# Verbally abused at the end of our ride.



## PMK (Oct 12, 2004)

Pedaled our butts off today. Over 50 miles on the Fandango and some 4 3/4 hours of pedaling.

Heading home from the trail, we pedal up to a gas station / 7-11 store that we typically stop at on the paved stretch to the house.

Jeanne goes inside to buy some Gatorade. 

As she is paying for the drinks, the attendant says, "you guys are late today".

She explains we got a late start.

All this coaching and we are still just us, having fun.

Have fun and ride safe.

PK


----------



## She&I (Jan 4, 2010)

Hey, we all need somebody to crack the whip. Builds character.

Nice ride!

Mike


----------



## TandemNut (Mar 12, 2004)

Slackers. Always knew ya were....


----------



## malaclemys (Oct 22, 2010)

Things are a little more low key here PMK. Jennifer and I rode, on our road tandem, the Horsefarm 100 yesterday. It was my first century in @15 years and her first ever. We went out to Tall Paul's afterward for a few pints and no one berated us despite our aroma or appearance.

I suppose now we need to start getting some miles on the Fandango to prepare for some other events (eg Tour de Felasco). We are toying w/the idea of the Horrible Hundred. Anyone else interested? I heard the Ride of the Living Dead was canceled. Anyone doing the Florida Tandem Rally next weekend?

J


----------



## PMK (Oct 12, 2004)

TandemNut said:


> Slackers. Always knew ya were....


That's us ...All or Nothing.

Those remarks hurt almost as much as Chris telling folks not to listen to any advice I offer about brakes...he claims I never use them. On the flip side, I am of the opinion, he just uses his too much and wears them out quickly.

:nono:

PK


----------



## PMK (Oct 12, 2004)

WRITTEN INSTRUCTION 1 => For the tandem ride thread, mark each statement (a), (b), and (c) yes or no, and quote the deciding words of the thread. (a) Jeanne went into the store to buy Gatorade. (b) The Horsefarm 100 was Jennifer's third century. (c) Chris claims that PMK uses the brakes too much.
WRITTEN INSTRUCTION 2 => Write the next part of the tandem ride thread, picking up right after its final line.

Stored dataset items

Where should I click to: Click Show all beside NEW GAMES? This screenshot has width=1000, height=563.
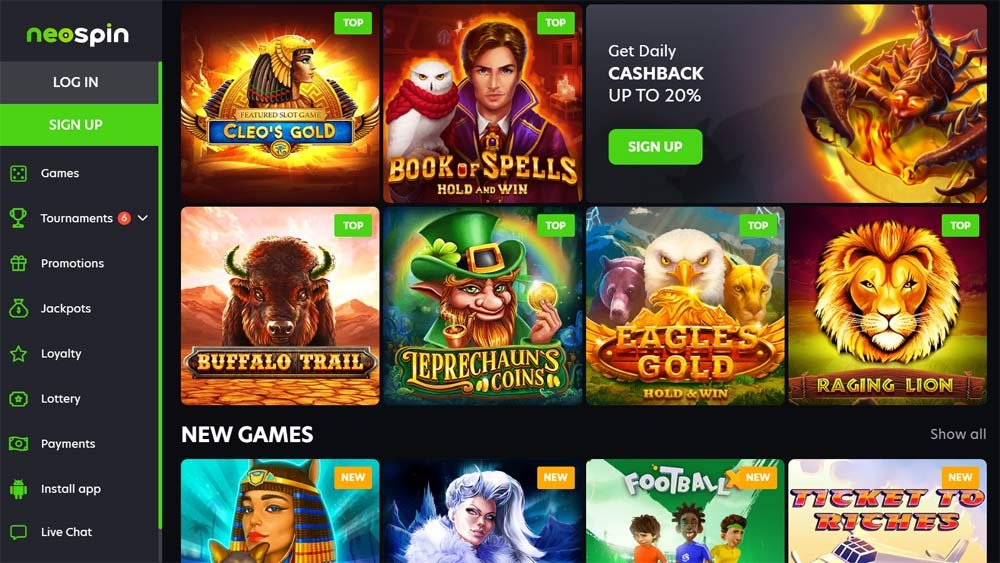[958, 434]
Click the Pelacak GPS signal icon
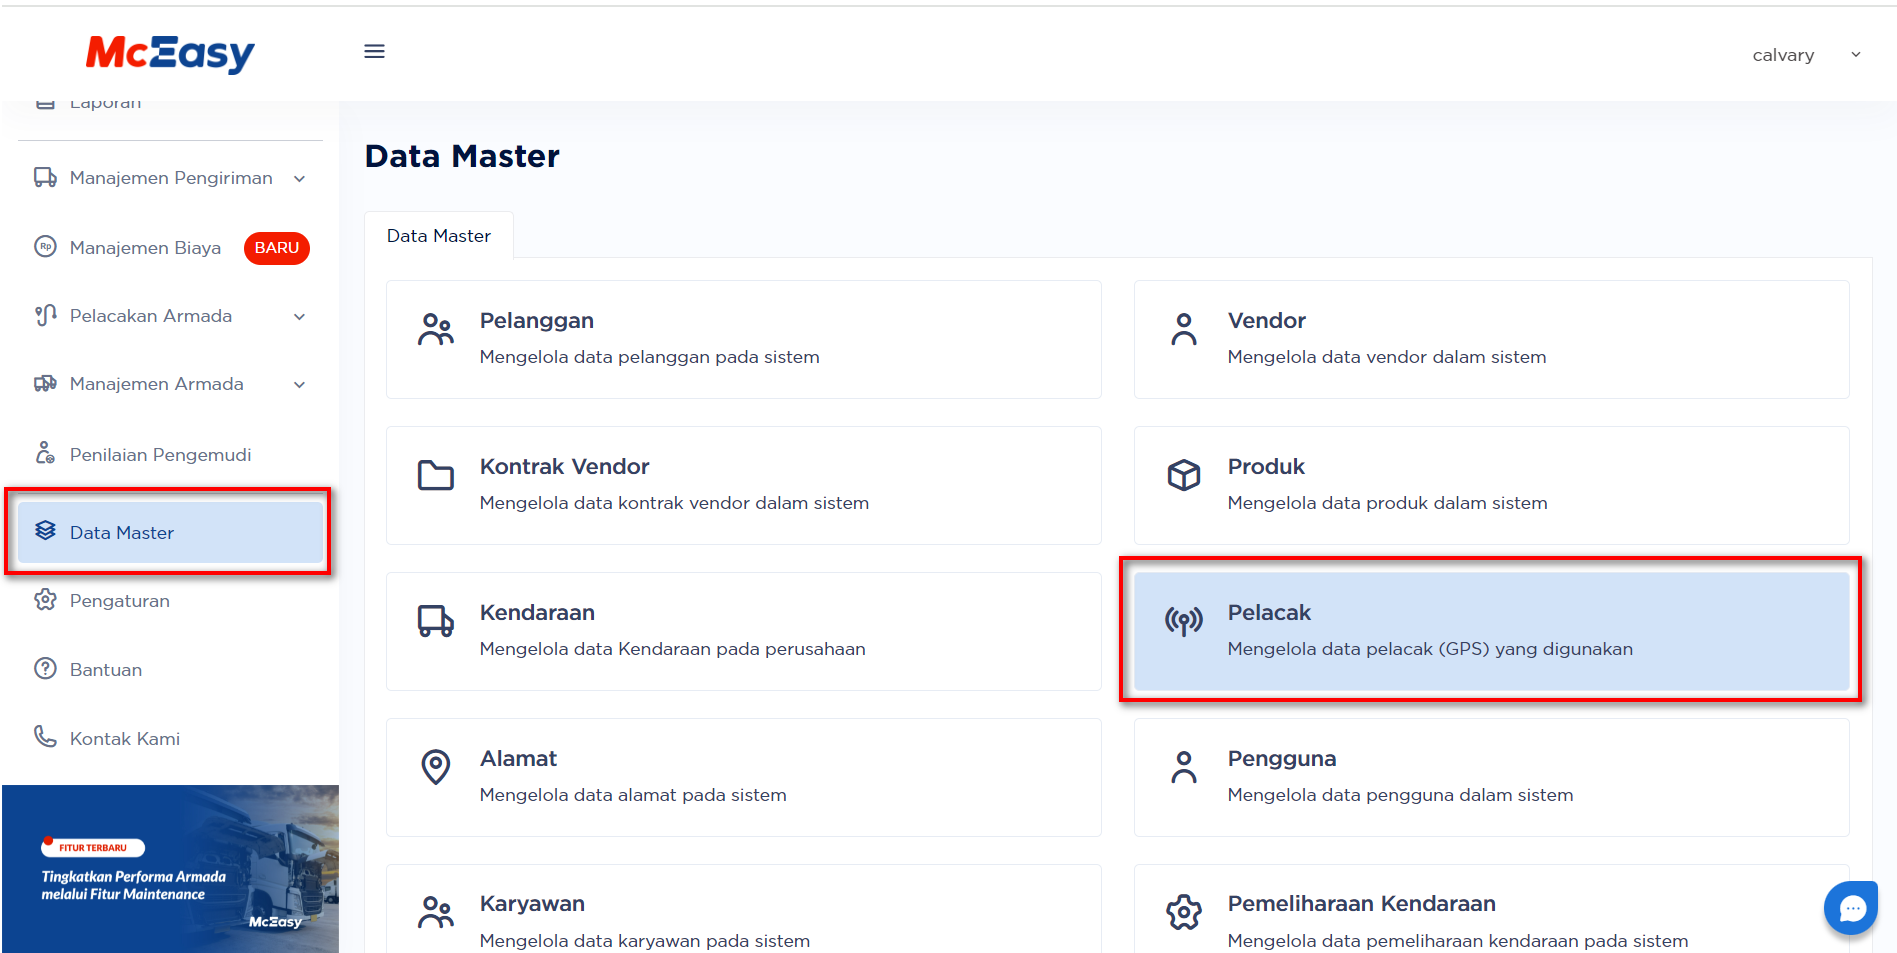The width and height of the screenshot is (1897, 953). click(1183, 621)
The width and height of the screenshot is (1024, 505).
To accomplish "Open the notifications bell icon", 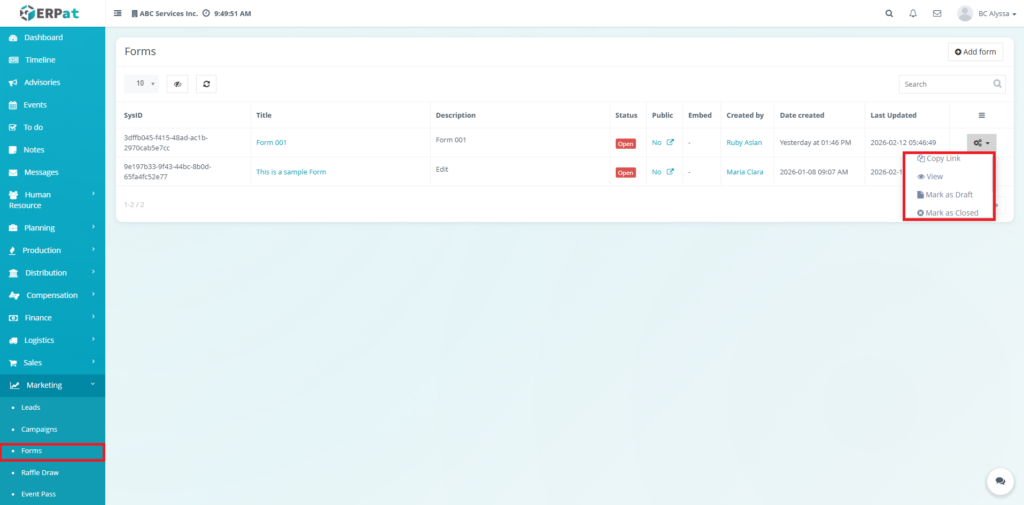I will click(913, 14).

EXERCISE RESULT 1 =>
(a) Yes: "Jeanne goes inside to buy some Gatorade."
(b) No: "It was my first century in @15 years and her first ever."
(c) No: "he claims I never use them."

EXERCISE RESULT 2 =>
malaclemys said:


> Things are a little more low key here PMK. Jennifer and I rode, on our road tandem, the Horsefarm 100 yesterday. It was my first century in @15 years and her first ever. We went out to Tall Paul's afterward for a few pints and no one berated us despite our aroma or appearance.
> 
> I suppose now we need to start getting some miles on the Fandango to prepare for some other events (eg Tour de Felasco). We are toying w/the idea of the Horrible Hundred. Anyone else interested? I heard the Ride of the Living Dead was canceled. Anyone doing the Florida Tandem Rally next weekend?
> 
> J


Sounds like you two had fun rolling your smooth tired bike 100 miles.

:thumbsup: For the rear admiral, awesome job on her part. Please tell her this house offers up a High Five for the ride.

We are in for the Florida Tandem Rally this weekend. Rumored to be 55 Tandem Teams. 2 of the Northeast teams are bringing off-road tandems so we can ride the 60mile road ride with the group and hit Santos in the afternoon on the dirt.

Still deciding on the Horrible 100, my stoker is not ruling it out yet...her fear of fast descents and my desire to hit at least 50mph has her worried. If it were off-road she would not mind the speed.

The longer off-road rides make the road tandem seem almost effortless at times.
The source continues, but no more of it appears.